Answer these questions from the malpractice passage:
(a) According to the passage, what does the clause in every settlement agreement deny?
(b) What do malpractice defense attorneys privately call doctors who are sued over and over again?
(c) To which body are all malpractice suits disclosed?
Start of QUOTED PASSAGE
We have been brought up to believe that we should learn from our mistakes.  How do we learn, if we never admit we made a mistake in the first place?  How do we learn, if we not only don’t admit to a mistake but deny we made one?  How do others learn from our mistakes, if we hide those mistakes?  Every settlement agreement I have ever been asked to sign after settling a malpractice case contains a clause upon which the defendant doctor or hospital insists.  The clause denies that any mistake was made and makes the patient and the patient’s attorney promise never to reveal that money was paid to resolve the claim.  If there is a system more rigged to perpetuate mistakes, I cannot think of what it might be.

Malpractice defense attorneys will admit privately that there are doctors whom they refer to in private as “frequent flyers.”  These are the doctors who get sued over and over again by patients and yet are permitted to continue to practice medicine.  Since all malpractice suits are disclosed to the Arizona Medical Board, it is clear that the Medical Board knows who these people are and just doesn’t care as these doctors continue to practice and continue to injure people.
End of QUOTED PASSAGE
Start of INFORMATION GIVEN
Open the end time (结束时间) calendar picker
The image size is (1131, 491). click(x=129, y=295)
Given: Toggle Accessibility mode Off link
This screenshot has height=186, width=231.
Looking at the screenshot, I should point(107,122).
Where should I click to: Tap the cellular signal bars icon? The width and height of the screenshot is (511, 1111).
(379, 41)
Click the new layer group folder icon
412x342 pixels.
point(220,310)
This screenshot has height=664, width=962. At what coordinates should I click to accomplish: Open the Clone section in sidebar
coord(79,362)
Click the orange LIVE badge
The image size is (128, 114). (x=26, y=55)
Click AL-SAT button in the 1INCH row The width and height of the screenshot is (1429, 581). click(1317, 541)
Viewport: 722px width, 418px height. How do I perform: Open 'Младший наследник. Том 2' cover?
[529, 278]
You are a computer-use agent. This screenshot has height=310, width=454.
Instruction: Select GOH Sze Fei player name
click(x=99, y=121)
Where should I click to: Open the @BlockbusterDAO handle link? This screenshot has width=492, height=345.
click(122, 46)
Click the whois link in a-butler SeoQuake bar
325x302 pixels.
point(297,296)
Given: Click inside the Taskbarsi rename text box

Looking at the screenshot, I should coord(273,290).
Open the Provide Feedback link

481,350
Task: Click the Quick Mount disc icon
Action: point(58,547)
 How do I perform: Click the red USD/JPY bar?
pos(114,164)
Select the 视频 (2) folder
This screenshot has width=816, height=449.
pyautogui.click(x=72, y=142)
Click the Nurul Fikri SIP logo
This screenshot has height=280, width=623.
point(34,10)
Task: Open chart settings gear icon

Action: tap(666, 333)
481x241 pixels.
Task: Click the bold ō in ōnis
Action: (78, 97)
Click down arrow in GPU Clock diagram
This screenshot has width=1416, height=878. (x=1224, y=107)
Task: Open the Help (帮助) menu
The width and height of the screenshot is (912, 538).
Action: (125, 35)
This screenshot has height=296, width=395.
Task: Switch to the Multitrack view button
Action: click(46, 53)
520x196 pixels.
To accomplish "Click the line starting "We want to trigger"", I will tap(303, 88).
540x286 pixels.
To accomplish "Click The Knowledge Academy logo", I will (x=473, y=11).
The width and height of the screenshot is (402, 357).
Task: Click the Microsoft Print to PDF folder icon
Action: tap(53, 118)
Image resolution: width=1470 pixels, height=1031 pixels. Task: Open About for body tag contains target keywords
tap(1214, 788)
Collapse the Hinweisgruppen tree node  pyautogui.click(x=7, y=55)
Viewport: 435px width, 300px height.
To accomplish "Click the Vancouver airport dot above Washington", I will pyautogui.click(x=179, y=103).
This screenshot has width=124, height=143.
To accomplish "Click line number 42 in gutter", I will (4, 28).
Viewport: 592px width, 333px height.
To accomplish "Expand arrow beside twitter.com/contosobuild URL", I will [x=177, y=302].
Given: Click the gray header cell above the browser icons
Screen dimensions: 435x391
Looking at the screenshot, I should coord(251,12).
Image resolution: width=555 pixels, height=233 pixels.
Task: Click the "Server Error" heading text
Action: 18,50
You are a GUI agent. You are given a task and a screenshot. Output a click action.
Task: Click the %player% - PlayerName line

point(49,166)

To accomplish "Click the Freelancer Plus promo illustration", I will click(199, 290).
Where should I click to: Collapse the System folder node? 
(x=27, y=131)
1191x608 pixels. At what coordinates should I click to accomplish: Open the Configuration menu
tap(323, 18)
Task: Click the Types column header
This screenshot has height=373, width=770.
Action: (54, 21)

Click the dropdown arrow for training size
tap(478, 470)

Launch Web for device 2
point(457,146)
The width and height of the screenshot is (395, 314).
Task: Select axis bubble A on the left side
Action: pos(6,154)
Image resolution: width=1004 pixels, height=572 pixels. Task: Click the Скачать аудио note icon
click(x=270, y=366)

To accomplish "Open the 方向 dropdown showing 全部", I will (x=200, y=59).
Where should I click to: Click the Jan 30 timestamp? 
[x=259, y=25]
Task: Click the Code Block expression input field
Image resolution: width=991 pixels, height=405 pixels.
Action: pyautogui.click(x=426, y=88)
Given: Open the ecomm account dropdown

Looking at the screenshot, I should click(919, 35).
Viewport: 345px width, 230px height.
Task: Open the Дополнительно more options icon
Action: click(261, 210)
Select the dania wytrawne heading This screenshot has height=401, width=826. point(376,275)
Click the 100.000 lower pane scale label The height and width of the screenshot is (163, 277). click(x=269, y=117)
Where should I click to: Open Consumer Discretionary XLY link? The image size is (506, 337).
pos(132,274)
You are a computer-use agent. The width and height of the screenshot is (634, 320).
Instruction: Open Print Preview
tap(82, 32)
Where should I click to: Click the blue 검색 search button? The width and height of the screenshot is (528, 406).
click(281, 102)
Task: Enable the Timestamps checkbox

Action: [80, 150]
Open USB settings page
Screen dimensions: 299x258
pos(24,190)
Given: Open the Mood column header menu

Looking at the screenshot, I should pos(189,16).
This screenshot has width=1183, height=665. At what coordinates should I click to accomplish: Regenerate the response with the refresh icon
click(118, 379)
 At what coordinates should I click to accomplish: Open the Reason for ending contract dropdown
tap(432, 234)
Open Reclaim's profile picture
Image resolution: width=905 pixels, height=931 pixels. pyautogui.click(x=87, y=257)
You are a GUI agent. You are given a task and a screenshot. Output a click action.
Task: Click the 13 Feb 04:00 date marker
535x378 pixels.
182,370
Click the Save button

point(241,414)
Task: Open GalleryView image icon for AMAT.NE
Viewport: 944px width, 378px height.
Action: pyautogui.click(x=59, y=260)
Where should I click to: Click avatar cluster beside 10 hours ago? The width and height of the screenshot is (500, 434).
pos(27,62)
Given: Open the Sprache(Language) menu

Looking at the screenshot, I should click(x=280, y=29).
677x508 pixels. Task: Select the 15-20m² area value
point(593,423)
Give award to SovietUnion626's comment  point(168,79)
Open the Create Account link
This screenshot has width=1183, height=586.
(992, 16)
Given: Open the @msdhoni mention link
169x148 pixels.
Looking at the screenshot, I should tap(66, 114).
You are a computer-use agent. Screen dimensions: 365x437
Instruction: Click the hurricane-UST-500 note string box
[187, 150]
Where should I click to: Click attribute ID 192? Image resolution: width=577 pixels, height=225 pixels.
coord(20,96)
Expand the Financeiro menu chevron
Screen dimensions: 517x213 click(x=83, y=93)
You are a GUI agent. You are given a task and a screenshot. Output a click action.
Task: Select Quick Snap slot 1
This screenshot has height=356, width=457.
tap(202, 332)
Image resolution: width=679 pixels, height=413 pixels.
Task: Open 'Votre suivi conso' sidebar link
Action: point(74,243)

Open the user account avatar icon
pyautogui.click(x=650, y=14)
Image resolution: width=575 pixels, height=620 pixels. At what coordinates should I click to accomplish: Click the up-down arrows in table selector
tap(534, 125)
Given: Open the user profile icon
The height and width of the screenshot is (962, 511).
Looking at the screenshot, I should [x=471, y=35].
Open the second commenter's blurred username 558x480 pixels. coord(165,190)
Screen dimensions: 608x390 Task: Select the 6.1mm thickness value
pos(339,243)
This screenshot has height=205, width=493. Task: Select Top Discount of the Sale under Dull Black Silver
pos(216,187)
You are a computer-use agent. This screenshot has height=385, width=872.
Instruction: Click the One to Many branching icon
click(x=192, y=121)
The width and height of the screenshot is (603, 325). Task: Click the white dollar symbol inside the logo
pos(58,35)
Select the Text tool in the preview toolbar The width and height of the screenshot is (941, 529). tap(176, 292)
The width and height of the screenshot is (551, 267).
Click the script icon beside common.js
End of INFORMATION GIVEN
ANSWER FOR THE TASK:
(a) It denies that any mistake was made.
(b) They call them "frequent flyers."
(c) They are disclosed to the Arizona Medical Board.